5. Closure flow (the signing chain)
fleet.nix (multi-scope declarations)
│
▼
mkFleet (fleet-eval-time resolver)
│
│ per-host effective probe set
▼
mkHost <host> # framework's existing config flow-back
│
│ injected into host's NixOS modules
▼
_agent.nix renders /etc/nixfleet/agent/health-checks.json
│
▼
host's NixOS closure # content-addressed
│
▼
manifest signs the closure hash # topology transitively signed
│
▼
agent reads /etc/nixfleet/agent/health-checks.json on activation
│
▼
probe runners execute against the effective set
The signed manifest declares each host’s closure_hash; the closure contains the rendered probe configuration; therefore the probe topology is cryptographically signed by the same key, with the same lifecycle, as the rest of the host’s configuration. No separate signing surface; no new wire path; the agent reads probes from its own disk — same place it reads everything else.
This is the same flow-back pattern mkFleet/mkHost already uses for scopes, channels, tags, pins, and compliance frameworks (RFC-0001 §3). Probes plug into the existing pattern rather than introducing a new manifest-payload type.
6. Manifest schema delta
Removed from fleet_resolved:
HealthGate.compliance_probes (dead placeholder)
Channel.compliance.mode (channel-level enforcement kill-switch)
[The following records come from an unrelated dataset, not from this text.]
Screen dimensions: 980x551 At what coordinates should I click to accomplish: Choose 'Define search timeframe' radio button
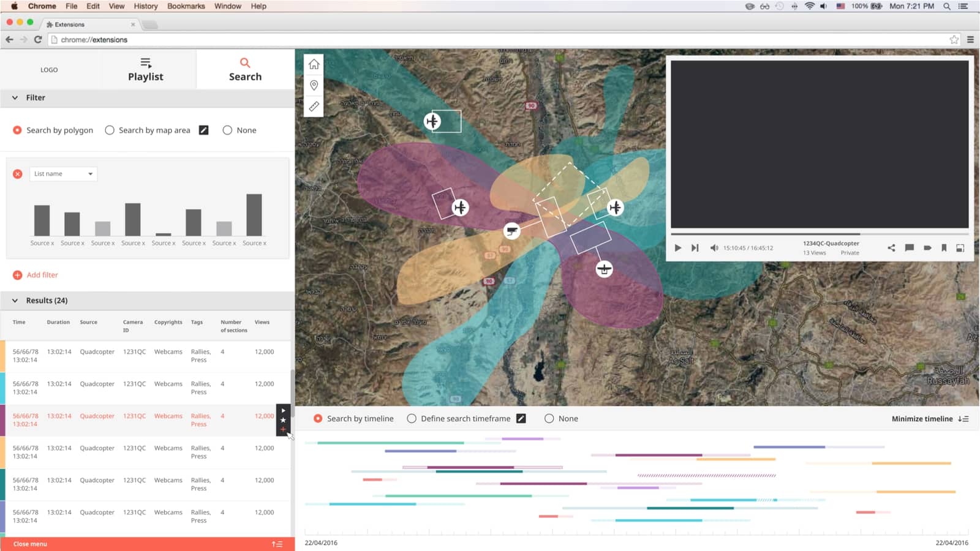[412, 419]
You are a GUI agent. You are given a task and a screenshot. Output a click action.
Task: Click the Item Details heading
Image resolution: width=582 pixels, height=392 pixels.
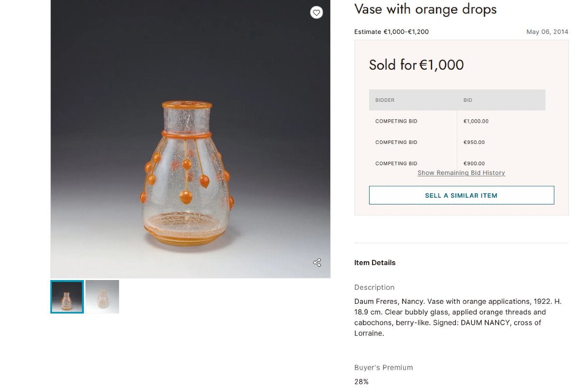click(x=374, y=263)
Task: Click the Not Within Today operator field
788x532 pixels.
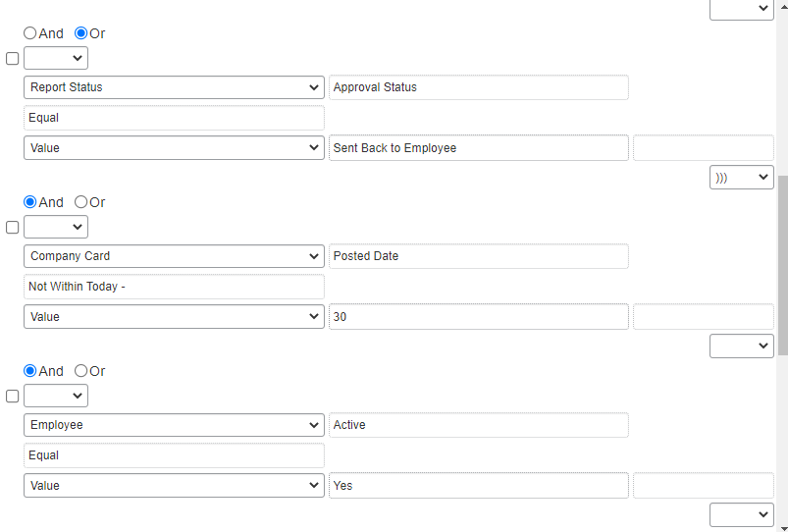Action: [174, 287]
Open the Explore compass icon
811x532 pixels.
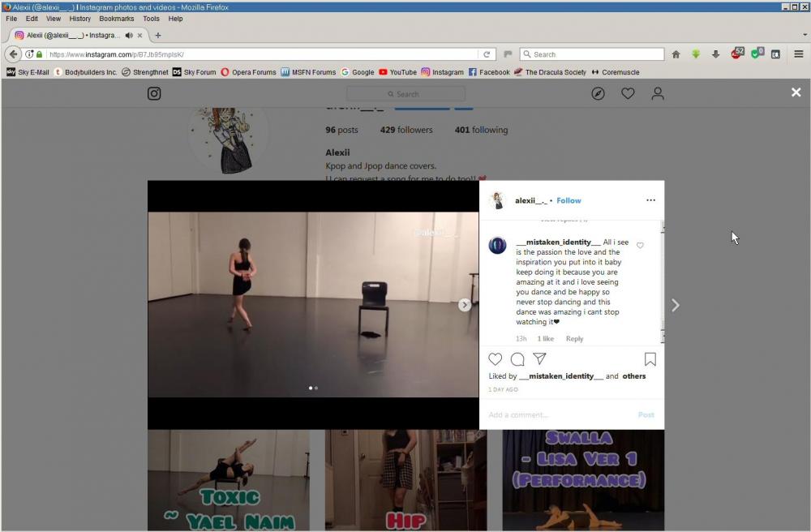tap(598, 94)
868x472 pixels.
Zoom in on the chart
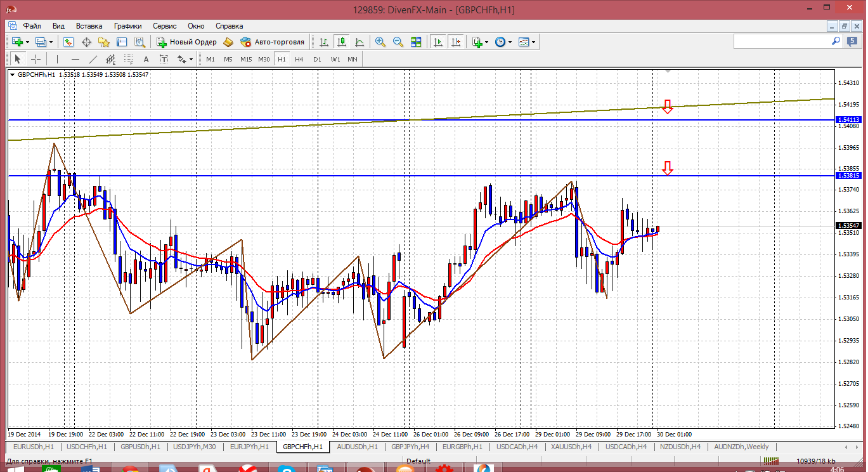pos(380,42)
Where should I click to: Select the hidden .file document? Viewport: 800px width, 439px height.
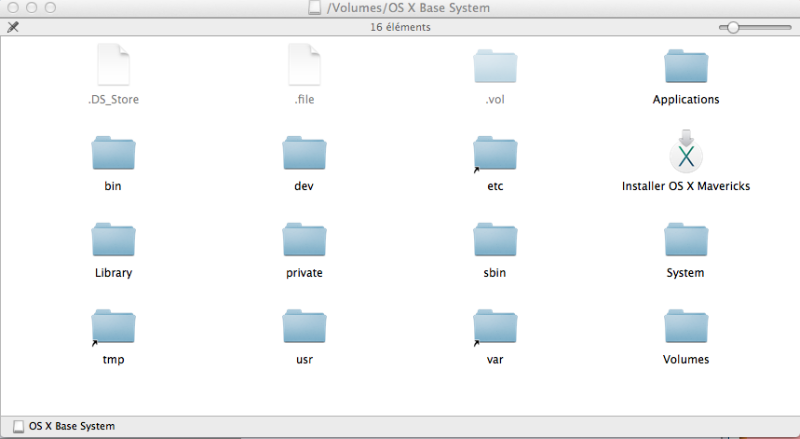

Channel.compliance.strict (channel-level probe-error tolerance flag)
All three are replaced by per-probe mode. The wave-promotion gate’s source of truth is now the probe_failures derived view written by the applier from ProbeResult events where the probe declaration had mode = "enforce" and status = "Fail", per the projection in §7.2.
Probe-error semantics: uniform strict = true behaviour. A probe that errors (nonzero exit code, malformed output, network timeout) counts as status = "Fail" regardless of probe kind or channel. Operators who want “tolerate probe errors” use per-probe mode = "observe". Observe-mode failures (whether genuine or erroneous) surface in event_log for visibility but do not gate wave promotion. The legacy Channel.compliance.strict = false affordance collapses into this one axis.
No additions to the manifest schema. Probe declarations live in the closure (rendered from the multi-scope merge), not in the signed manifest payload.
6.1 DB schema delta (not part of the wire manifest)
Removed: host_reports table (v0.1 artifact, no producer in v0.2, schema columns dead).
Added: probe_failures table — derived view of event_log, back-referenced via event_log_seq foreign key. Schema in §7.2.
7. Compliance as a probe kind
The compliance-evidence-collector.service is a systemd unit on each host that, on its own schedule (operator-configurable via services.compliance-evidence-collector.interval), produces a signed evidence file at /var/lib/nixfleet-compliance/evidence.json.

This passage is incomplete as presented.